Despite declaring the Mangar Bani a ‘no-construction’ zone, the Haryana government is yet to notify the area as forest land. Environmentalists on Sunday wrote to the government, appealing for inclusion of the area in the sub-regional plan and issuing the final notification to protect the area.
In February, Mangar was demarcated and the total area of Bani increased from 600.7 acres to 677.12 acres. The buffer was increased from 1,136.4 acres to 1,266.91 acres.
Mangar Bani is considered the last existing virgin forest area in Delhi-NCR. ‘Bani’ is a block of forest area with dense tree cover that falls within Mangar and Bandhwari villages.
Environmental activists said that the government needs to act quickly to notify the area as forest, as it is ecologically important to preserve the wildlife and green cover. In a letter to the principal secretary, environmentalists pointed out that government agencies are stalling on the issue.
“It is now 12 months since the last board meeting of the NCRPB and we are awaiting final notification of the Mangar Bani by your good office and the sub-regional plan for the Haryana NCR subregion notified in May 2014. It mentions the Mangar Bani but only with a buffer of 60 metres,” the letter stated.
“A state which is second lowest in the country in forest cover should take rigorous steps to preserve its forest. At present, the government has just announced that Mangar comes under no-construction zone, however, a notification is required to protect the area,” Ameena Sherwani, an activist, said.
“The state and Central government authorities have been discussing the Mangar Bani forest area for years but have failed to provide any protection,” Vivek Khamboj, an environmentalist, said.

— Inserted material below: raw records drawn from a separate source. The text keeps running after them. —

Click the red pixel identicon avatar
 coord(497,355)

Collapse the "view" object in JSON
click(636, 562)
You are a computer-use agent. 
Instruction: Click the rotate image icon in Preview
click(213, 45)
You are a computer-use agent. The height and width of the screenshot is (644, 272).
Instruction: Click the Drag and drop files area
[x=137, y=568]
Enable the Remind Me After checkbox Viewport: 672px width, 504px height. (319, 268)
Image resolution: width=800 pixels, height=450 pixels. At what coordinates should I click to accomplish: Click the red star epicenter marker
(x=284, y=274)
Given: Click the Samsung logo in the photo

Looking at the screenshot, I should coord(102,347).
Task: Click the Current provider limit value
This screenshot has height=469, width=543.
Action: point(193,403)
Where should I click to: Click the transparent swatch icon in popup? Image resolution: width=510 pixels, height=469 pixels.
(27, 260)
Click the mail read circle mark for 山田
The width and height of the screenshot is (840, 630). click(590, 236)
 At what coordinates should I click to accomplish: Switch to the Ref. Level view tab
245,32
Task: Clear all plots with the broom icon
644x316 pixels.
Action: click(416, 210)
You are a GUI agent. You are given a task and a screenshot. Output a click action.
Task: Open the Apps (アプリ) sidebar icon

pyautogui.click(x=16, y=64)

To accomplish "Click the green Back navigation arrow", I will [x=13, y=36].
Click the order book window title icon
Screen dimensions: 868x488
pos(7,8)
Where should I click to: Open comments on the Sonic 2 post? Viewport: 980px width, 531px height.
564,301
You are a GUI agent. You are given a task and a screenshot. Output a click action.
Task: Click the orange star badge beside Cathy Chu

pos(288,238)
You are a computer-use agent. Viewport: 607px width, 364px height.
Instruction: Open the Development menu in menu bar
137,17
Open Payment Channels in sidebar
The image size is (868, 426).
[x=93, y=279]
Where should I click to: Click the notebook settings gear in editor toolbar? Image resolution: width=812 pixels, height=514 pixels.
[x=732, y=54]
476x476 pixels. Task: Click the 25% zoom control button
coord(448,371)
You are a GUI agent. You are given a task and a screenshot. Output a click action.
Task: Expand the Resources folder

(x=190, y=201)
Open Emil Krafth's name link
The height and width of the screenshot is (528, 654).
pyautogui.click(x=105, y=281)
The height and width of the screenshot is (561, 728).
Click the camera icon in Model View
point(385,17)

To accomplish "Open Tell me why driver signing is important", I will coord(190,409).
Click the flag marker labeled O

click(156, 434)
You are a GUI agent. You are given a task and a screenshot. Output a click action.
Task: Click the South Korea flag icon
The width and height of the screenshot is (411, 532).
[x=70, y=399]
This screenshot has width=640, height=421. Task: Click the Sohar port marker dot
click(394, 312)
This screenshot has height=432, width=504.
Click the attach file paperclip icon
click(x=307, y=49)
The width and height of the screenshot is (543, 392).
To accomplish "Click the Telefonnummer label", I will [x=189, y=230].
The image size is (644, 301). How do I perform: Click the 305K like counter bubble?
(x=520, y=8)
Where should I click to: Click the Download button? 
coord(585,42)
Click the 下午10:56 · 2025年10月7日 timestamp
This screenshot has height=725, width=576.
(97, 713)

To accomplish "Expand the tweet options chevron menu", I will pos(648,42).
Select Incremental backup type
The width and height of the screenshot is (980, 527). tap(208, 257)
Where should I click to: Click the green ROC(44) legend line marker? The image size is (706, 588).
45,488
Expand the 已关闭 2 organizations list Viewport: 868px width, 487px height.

Government officials said that the state is still working on the issue. “We have asked the town and country planning department to demarcate the area on map. We will issue the notification soon,” P Raghavendra Rao, additional chief secretary, government of Haryana, said.
A report by the forest department states, “Ecologically, the whole forest needs to be preserved. Thus the best way forward would be to approve the proposal of the forest department to close the entire area that is 3,595 acres, under PLPA.”
Further, the report also mentions that the Aravalli mountain range near Mangar acts as a long running corridor for wildlife between the southern Aravallis in Rajasthan and the Delhi ridge. This corridor is host to a vast endemic floral diversity and are the last vestiges of the once rich biodiversity of the region, according to the report.
While the geographical boundaries of the Bani have never been identified before, the forest here has been protected by villages due to a local folklore. As the stories go, villagers believe in the miracles of a Gudariya Baba, who lived in Mangar Bani several years ago and that cutting trees in the Bani would invoke the his wrath.
Experts said that preserving the Mangar forest area will help save wildlife and aid their movement in the Aravalli belt. Patches of the area is also connected to the Sariska Tiger Reserve, which is about 100 km to the south, and Asola Wildlife Sanctuary, across the Gurgaon-Faridabad highway.